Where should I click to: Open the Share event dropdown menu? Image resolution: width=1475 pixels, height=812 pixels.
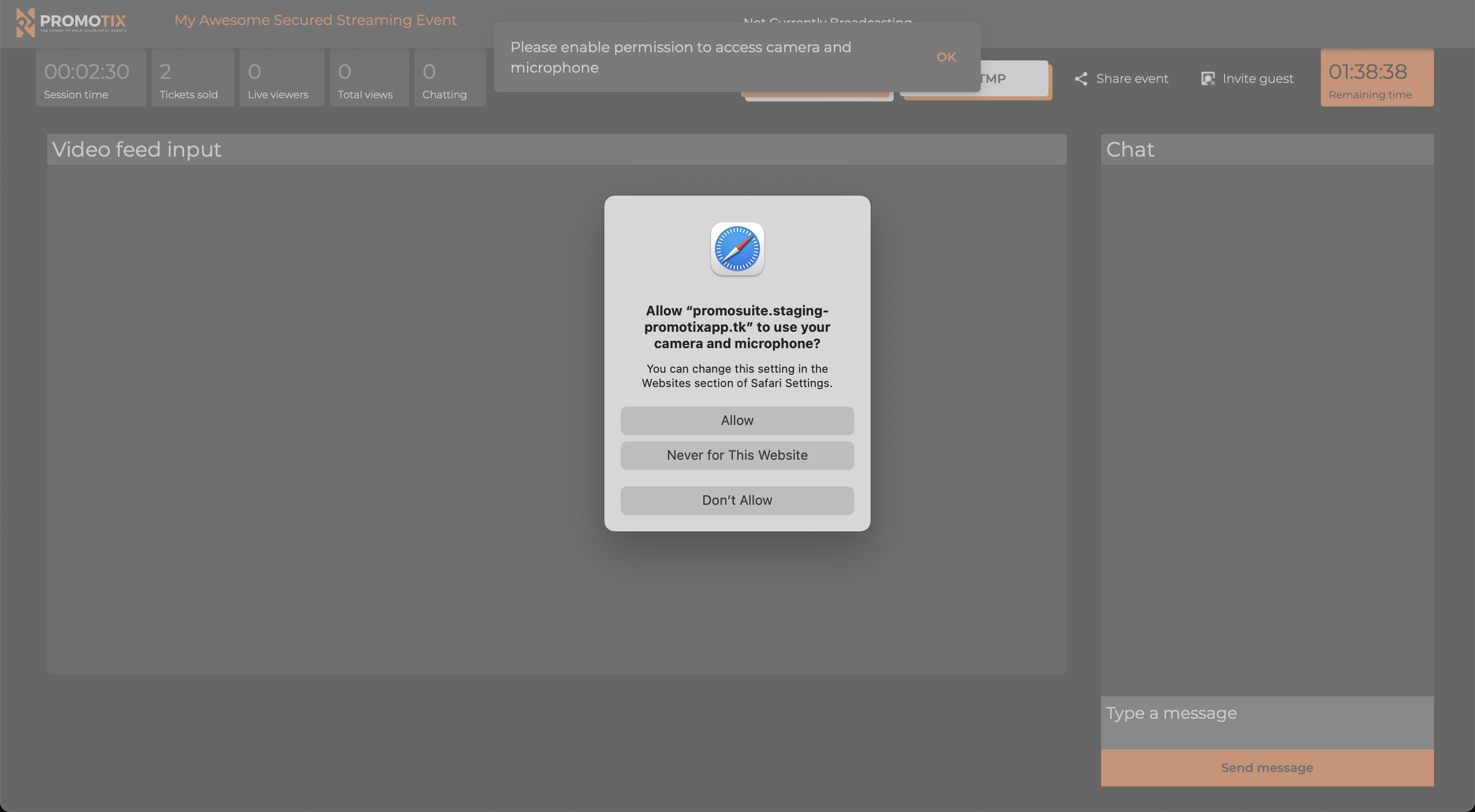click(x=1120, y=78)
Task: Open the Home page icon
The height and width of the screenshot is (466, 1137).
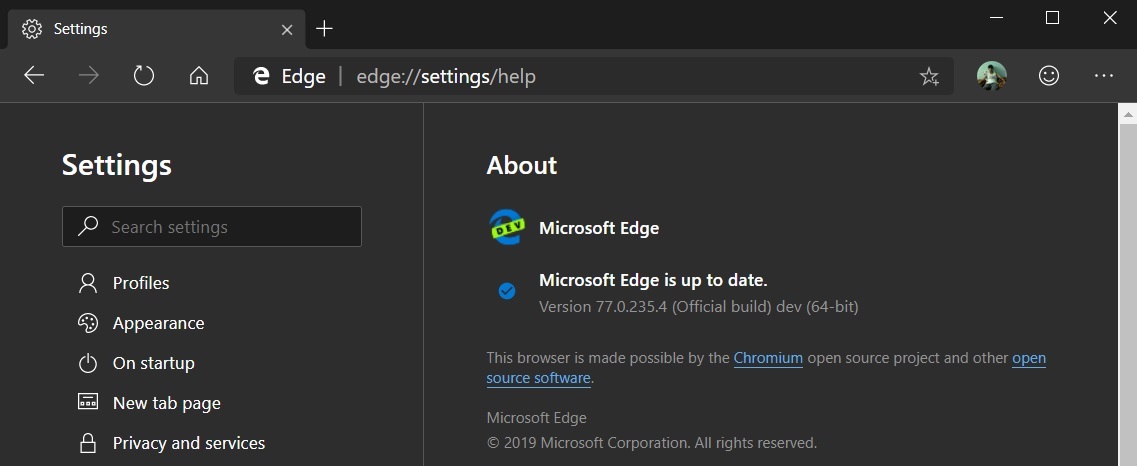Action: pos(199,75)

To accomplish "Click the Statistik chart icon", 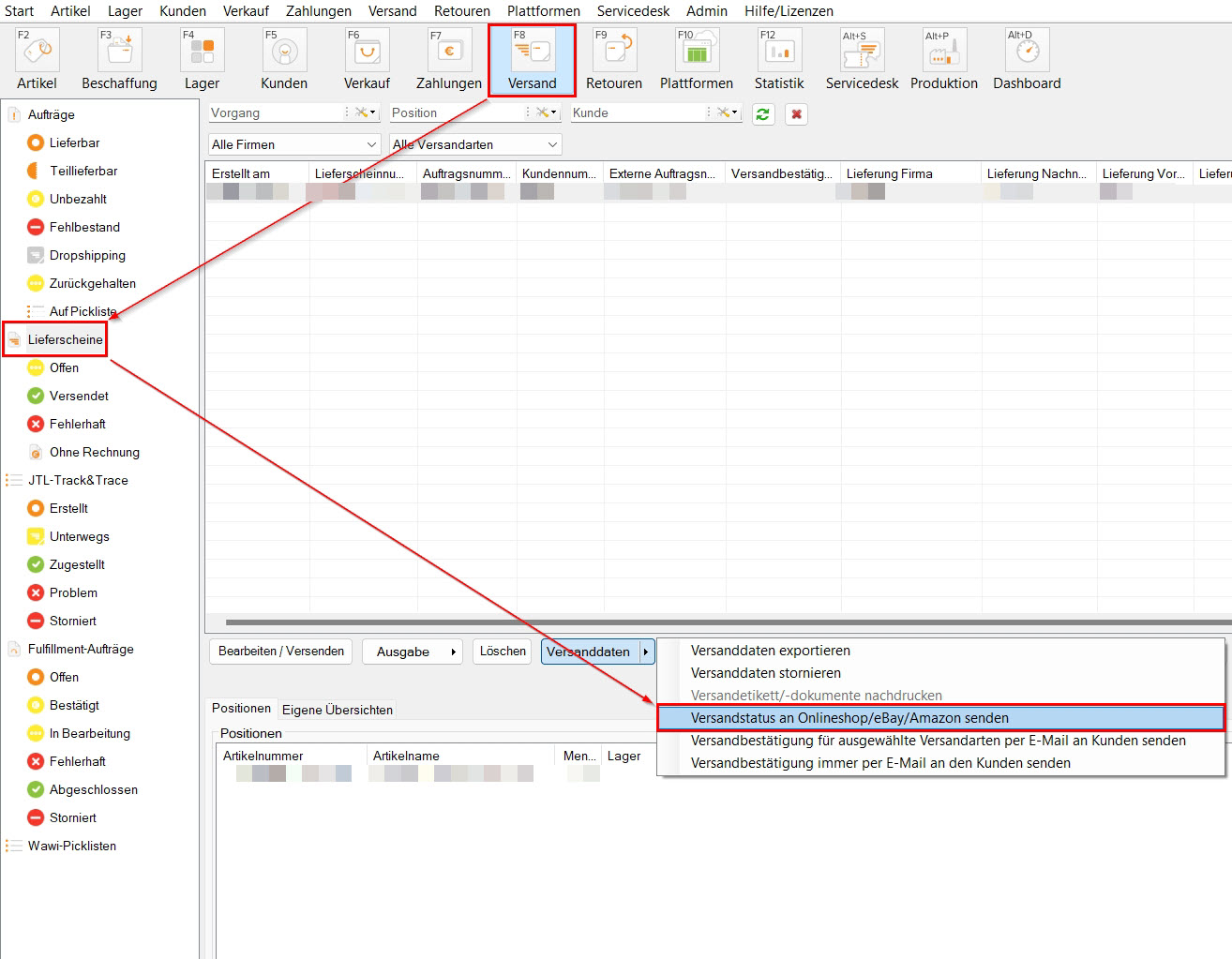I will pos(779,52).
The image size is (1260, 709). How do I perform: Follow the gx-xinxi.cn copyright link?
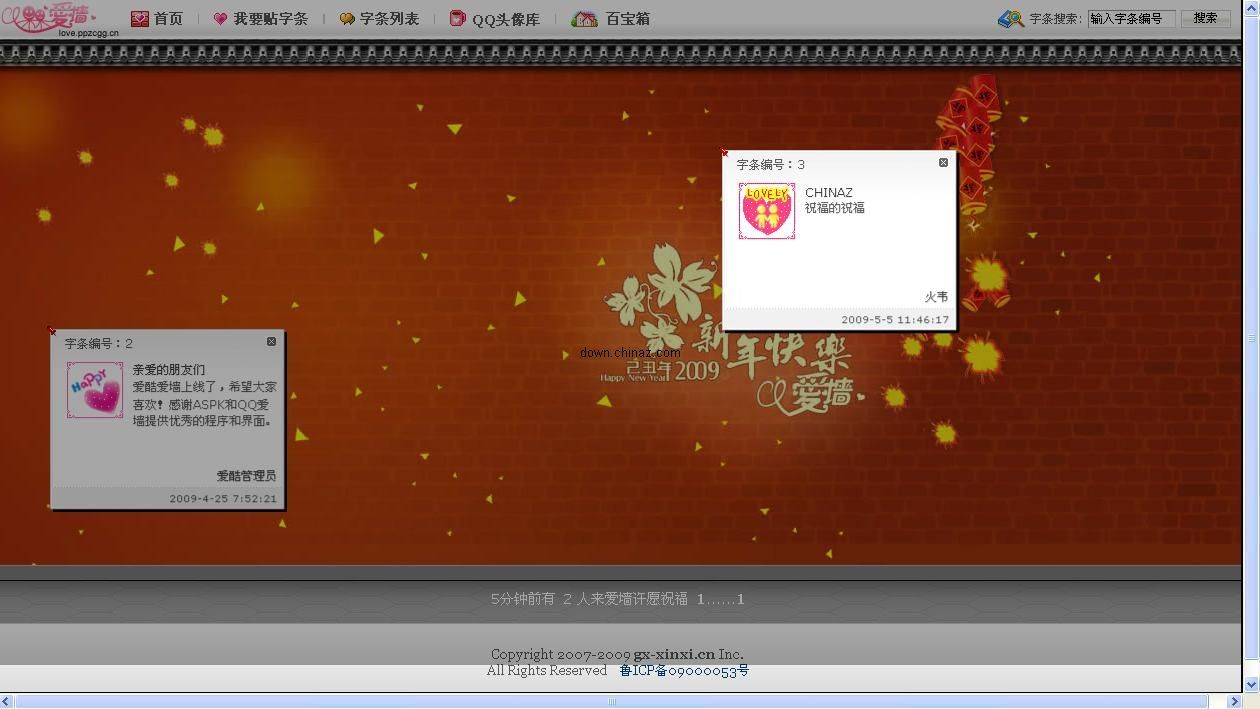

**INSTRUCTION**
Count how many lines of the records contain the string "height", treating case as significant. Give only the number.

**SOLUTION TO THIS TASK**
2